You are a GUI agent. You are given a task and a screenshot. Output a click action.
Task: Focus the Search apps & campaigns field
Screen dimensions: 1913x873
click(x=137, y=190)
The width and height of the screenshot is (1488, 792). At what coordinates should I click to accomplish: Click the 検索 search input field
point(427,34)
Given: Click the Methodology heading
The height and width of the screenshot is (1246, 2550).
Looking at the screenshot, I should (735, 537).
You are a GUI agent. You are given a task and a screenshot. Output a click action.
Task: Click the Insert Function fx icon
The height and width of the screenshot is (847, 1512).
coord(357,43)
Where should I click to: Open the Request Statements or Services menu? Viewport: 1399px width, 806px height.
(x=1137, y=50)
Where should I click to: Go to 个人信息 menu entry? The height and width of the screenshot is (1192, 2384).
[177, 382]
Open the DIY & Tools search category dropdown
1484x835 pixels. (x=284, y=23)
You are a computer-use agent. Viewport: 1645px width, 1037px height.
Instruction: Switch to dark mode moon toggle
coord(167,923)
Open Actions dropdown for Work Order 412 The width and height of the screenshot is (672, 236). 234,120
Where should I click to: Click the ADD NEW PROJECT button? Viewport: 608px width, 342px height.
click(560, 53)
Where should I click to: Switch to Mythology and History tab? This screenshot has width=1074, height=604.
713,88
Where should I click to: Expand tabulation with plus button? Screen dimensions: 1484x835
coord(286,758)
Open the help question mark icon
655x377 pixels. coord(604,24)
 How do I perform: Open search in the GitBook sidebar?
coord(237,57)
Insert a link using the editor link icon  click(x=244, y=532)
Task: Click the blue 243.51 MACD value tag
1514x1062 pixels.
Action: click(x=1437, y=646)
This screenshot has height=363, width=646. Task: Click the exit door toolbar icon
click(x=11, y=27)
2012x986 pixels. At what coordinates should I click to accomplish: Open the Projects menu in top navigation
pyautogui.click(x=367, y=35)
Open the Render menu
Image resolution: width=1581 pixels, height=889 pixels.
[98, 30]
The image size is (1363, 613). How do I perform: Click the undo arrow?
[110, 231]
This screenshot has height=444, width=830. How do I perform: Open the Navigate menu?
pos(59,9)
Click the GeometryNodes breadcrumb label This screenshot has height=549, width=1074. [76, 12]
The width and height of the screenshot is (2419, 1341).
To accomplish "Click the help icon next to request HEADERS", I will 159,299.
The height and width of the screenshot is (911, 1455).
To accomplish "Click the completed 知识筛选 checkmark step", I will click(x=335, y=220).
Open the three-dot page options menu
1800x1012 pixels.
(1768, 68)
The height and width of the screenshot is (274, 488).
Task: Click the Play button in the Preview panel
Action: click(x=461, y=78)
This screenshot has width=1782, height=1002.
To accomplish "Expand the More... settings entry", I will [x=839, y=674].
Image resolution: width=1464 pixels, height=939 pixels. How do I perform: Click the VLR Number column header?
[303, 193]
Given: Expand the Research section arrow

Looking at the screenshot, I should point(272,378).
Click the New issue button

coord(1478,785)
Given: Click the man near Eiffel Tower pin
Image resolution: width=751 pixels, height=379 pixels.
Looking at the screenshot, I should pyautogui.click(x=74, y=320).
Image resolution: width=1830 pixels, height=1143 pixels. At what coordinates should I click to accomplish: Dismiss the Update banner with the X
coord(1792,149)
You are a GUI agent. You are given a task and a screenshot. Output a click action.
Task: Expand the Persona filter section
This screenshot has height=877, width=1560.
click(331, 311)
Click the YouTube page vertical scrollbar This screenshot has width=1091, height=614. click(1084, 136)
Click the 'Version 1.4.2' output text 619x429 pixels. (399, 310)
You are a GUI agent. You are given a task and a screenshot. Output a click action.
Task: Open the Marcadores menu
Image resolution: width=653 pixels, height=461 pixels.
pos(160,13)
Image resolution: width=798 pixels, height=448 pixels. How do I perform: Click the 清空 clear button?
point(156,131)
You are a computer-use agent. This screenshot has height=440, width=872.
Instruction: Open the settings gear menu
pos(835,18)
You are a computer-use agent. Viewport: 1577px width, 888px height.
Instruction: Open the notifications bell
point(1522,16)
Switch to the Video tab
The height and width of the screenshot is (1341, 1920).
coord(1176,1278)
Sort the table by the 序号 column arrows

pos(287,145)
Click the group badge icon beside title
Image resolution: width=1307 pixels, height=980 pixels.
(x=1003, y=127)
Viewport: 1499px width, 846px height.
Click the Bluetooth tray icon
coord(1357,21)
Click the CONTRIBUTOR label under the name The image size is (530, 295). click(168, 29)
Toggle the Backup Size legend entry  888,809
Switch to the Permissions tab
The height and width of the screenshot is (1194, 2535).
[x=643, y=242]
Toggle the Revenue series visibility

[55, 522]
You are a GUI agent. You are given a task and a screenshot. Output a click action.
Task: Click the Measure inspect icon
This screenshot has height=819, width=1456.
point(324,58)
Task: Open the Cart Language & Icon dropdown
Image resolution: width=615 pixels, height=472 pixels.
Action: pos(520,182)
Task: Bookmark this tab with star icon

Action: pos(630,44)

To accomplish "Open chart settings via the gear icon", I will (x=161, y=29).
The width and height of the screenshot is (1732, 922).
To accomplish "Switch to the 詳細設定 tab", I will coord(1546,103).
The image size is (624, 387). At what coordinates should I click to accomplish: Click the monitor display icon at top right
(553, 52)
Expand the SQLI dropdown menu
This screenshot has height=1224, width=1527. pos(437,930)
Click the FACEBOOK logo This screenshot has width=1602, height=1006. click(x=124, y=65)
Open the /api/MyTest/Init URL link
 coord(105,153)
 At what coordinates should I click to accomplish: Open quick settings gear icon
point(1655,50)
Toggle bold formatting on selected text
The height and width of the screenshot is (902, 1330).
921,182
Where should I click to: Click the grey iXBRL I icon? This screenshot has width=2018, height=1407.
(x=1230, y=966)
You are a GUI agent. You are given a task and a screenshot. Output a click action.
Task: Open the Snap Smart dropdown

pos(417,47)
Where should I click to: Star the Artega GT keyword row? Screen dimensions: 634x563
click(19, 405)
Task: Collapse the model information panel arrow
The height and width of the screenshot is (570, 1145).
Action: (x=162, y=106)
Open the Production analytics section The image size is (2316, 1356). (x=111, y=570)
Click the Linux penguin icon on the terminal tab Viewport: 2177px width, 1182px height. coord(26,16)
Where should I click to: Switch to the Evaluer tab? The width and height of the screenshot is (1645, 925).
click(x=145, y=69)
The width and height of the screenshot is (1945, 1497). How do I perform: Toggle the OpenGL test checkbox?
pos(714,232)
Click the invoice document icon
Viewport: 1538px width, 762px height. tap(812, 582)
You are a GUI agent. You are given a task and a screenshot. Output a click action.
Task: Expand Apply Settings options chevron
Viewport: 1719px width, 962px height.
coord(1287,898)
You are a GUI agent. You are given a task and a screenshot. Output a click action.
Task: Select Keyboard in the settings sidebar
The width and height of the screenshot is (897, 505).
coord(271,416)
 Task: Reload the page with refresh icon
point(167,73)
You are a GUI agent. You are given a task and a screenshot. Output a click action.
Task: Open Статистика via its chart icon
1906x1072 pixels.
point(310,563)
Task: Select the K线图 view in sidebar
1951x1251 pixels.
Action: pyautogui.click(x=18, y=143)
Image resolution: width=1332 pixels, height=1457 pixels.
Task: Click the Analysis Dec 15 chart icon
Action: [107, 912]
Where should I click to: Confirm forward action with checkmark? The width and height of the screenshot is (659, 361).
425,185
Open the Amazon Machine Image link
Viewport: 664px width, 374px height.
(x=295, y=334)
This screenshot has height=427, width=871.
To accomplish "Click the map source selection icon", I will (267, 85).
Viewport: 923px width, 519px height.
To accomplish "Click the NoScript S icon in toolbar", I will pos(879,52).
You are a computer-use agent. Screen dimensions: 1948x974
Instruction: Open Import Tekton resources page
---
How many of the lines in the listing above carry the word "label"? Respond with that number alone.

2